■ **Task material**:
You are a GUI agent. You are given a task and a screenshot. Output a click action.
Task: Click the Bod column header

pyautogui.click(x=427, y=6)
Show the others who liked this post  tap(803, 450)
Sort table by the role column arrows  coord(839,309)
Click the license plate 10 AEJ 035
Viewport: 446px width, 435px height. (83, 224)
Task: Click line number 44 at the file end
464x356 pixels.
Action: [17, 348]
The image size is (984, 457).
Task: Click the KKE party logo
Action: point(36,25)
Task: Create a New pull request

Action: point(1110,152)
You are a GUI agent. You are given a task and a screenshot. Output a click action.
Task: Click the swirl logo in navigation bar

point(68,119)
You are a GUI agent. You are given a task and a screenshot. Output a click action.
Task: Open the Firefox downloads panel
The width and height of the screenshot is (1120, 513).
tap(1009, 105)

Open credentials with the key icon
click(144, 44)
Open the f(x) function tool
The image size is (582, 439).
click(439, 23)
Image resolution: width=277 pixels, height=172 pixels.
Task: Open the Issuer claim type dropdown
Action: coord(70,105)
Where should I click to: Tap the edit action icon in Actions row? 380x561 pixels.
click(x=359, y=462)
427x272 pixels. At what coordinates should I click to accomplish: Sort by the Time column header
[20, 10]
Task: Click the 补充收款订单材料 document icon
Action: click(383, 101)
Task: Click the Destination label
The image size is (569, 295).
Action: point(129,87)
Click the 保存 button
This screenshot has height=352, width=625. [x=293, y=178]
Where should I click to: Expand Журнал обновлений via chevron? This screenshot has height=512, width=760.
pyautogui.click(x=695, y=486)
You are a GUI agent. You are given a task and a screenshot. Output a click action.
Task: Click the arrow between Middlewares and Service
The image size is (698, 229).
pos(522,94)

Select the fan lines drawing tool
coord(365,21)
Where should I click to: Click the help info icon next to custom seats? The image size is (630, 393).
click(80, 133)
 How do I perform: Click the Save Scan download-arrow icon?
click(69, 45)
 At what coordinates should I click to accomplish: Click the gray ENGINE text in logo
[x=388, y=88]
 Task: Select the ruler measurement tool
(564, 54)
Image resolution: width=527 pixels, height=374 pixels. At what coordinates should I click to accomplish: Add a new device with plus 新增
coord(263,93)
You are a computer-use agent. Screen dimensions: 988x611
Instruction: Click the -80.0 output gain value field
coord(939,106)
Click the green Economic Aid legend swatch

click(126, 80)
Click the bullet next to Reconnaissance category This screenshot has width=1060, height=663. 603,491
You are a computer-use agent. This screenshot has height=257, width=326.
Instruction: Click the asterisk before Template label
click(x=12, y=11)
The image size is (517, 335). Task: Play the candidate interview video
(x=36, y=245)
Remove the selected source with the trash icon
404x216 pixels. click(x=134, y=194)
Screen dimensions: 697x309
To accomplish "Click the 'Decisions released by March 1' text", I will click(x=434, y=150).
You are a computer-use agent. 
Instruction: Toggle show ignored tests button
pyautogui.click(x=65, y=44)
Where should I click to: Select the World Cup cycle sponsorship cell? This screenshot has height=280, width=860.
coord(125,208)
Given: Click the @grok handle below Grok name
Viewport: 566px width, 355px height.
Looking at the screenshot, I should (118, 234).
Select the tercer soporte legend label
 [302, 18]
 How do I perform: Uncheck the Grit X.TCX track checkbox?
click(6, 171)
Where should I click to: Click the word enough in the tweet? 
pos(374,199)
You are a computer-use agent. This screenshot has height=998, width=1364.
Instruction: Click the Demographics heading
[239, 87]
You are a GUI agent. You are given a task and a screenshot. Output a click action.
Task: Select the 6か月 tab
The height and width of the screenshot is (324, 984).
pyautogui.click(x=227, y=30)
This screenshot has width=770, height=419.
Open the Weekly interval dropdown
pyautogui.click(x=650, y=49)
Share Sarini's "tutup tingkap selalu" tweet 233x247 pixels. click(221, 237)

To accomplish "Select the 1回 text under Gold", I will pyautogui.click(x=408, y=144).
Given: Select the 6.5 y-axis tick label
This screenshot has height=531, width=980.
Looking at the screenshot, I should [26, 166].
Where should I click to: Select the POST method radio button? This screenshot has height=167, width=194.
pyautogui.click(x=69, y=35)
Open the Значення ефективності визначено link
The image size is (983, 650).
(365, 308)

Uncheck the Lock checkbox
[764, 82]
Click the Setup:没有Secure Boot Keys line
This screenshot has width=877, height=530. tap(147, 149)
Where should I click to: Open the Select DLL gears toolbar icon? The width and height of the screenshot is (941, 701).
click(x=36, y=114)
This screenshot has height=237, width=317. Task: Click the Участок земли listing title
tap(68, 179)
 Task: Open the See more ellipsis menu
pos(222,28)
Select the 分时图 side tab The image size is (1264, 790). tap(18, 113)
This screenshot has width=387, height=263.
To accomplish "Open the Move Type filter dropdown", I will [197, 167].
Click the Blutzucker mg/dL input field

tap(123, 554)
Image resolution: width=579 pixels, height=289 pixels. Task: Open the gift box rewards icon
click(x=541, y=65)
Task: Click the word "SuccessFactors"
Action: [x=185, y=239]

■ **Work order**: Please repeat all the records above exactly as they appear.

■ **Answer to this problem**:
You are a GUI agent. You are given a task and a screenshot. Output a click action.
Task: Click the Bod column header

pyautogui.click(x=427, y=6)
Show the others who liked this post  tap(803, 450)
Sort table by the role column arrows  coord(839,309)
Click the license plate 10 AEJ 035
Viewport: 446px width, 435px height. (83, 224)
Task: Click line number 44 at the file end
464x356 pixels.
Action: [17, 348]
The image size is (984, 457).
Task: Click the KKE party logo
Action: point(36,25)
Task: Create a New pull request

Action: point(1110,152)
You are a GUI agent. You are given a task and a screenshot. Output a click action.
Task: Click the swirl logo in navigation bar

point(68,119)
You are a GUI agent. You are given a task and a screenshot. Output a click action.
Task: Open the Firefox downloads panel
The width and height of the screenshot is (1120, 513).
tap(1009, 105)

Open credentials with the key icon
click(144, 44)
Open the f(x) function tool
The image size is (582, 439).
click(439, 23)
Image resolution: width=277 pixels, height=172 pixels.
Task: Open the Issuer claim type dropdown
Action: coord(70,105)
Where should I click to: Tap the edit action icon in Actions row? 380x561 pixels.
click(x=359, y=462)
427x272 pixels. At what coordinates should I click to accomplish: Sort by the Time column header
[20, 10]
Task: Click the 补充收款订单材料 document icon
Action: click(383, 101)
Task: Click the Destination label
The image size is (569, 295).
Action: point(129,87)
Click the 保存 button
This screenshot has height=352, width=625. [x=293, y=178]
Where should I click to: Expand Журнал обновлений via chevron? This screenshot has height=512, width=760.
pyautogui.click(x=695, y=486)
You are a GUI agent. You are given a task and a screenshot. Output a click action.
Task: Click the arrow between Middlewares and Service
The image size is (698, 229).
pos(522,94)

Select the fan lines drawing tool
coord(365,21)
Where should I click to: Click the help info icon next to custom seats? The image size is (630, 393).
click(80, 133)
 How do I perform: Click the Save Scan download-arrow icon?
click(69, 45)
 At what coordinates should I click to accomplish: Click the gray ENGINE text in logo
[x=388, y=88]
 Task: Select the ruler measurement tool
(564, 54)
Image resolution: width=527 pixels, height=374 pixels. At what coordinates should I click to accomplish: Add a new device with plus 新增
coord(263,93)
You are a computer-use agent. Screen dimensions: 988x611
Instruction: Click the -80.0 output gain value field
coord(939,106)
Click the green Economic Aid legend swatch

click(126, 80)
Click the bullet next to Reconnaissance category This screenshot has width=1060, height=663. 603,491
You are a computer-use agent. This screenshot has height=257, width=326.
Instruction: Click the asterisk before Template label
click(x=12, y=11)
The image size is (517, 335). Task: Play the candidate interview video
(x=36, y=245)
Remove the selected source with the trash icon
404x216 pixels. click(x=134, y=194)
Screen dimensions: 697x309
To accomplish "Click the 'Decisions released by March 1' text", I will click(x=434, y=150).
You are a computer-use agent. 
Instruction: Toggle show ignored tests button
pyautogui.click(x=65, y=44)
Where should I click to: Select the World Cup cycle sponsorship cell? This screenshot has height=280, width=860.
coord(125,208)
Given: Click the @grok handle below Grok name
Viewport: 566px width, 355px height.
Looking at the screenshot, I should (118, 234).
Select the tercer soporte legend label
 [302, 18]
 How do I perform: Uncheck the Grit X.TCX track checkbox?
click(6, 171)
Where should I click to: Click the word enough in the tweet? 
pos(374,199)
You are a computer-use agent. This screenshot has height=998, width=1364.
Instruction: Click the Demographics heading
[239, 87]
You are a GUI agent. You are given a task and a screenshot. Output a click action.
Task: Select the 6か月 tab
The height and width of the screenshot is (324, 984).
pyautogui.click(x=227, y=30)
This screenshot has width=770, height=419.
Open the Weekly interval dropdown
pyautogui.click(x=650, y=49)
Share Sarini's "tutup tingkap selalu" tweet 233x247 pixels. click(221, 237)

To accomplish "Select the 1回 text under Gold", I will pyautogui.click(x=408, y=144).
Given: Select the 6.5 y-axis tick label
This screenshot has height=531, width=980.
Looking at the screenshot, I should [26, 166].
Where should I click to: Select the POST method radio button? This screenshot has height=167, width=194.
pyautogui.click(x=69, y=35)
Open the Значення ефективності визначено link
The image size is (983, 650).
(365, 308)

Uncheck the Lock checkbox
[764, 82]
Click the Setup:没有Secure Boot Keys line
This screenshot has width=877, height=530. tap(147, 149)
Where should I click to: Open the Select DLL gears toolbar icon? The width and height of the screenshot is (941, 701).
click(x=36, y=114)
This screenshot has height=237, width=317. Task: Click the Участок земли listing title
tap(68, 179)
 Task: Open the See more ellipsis menu
pos(222,28)
Select the 分时图 side tab The image size is (1264, 790). tap(18, 113)
This screenshot has width=387, height=263.
To accomplish "Open the Move Type filter dropdown", I will [197, 167].
Click the Blutzucker mg/dL input field

tap(123, 554)
Image resolution: width=579 pixels, height=289 pixels. Task: Open the gift box rewards icon
click(x=541, y=65)
Task: Click the word "SuccessFactors"
Action: [x=185, y=239]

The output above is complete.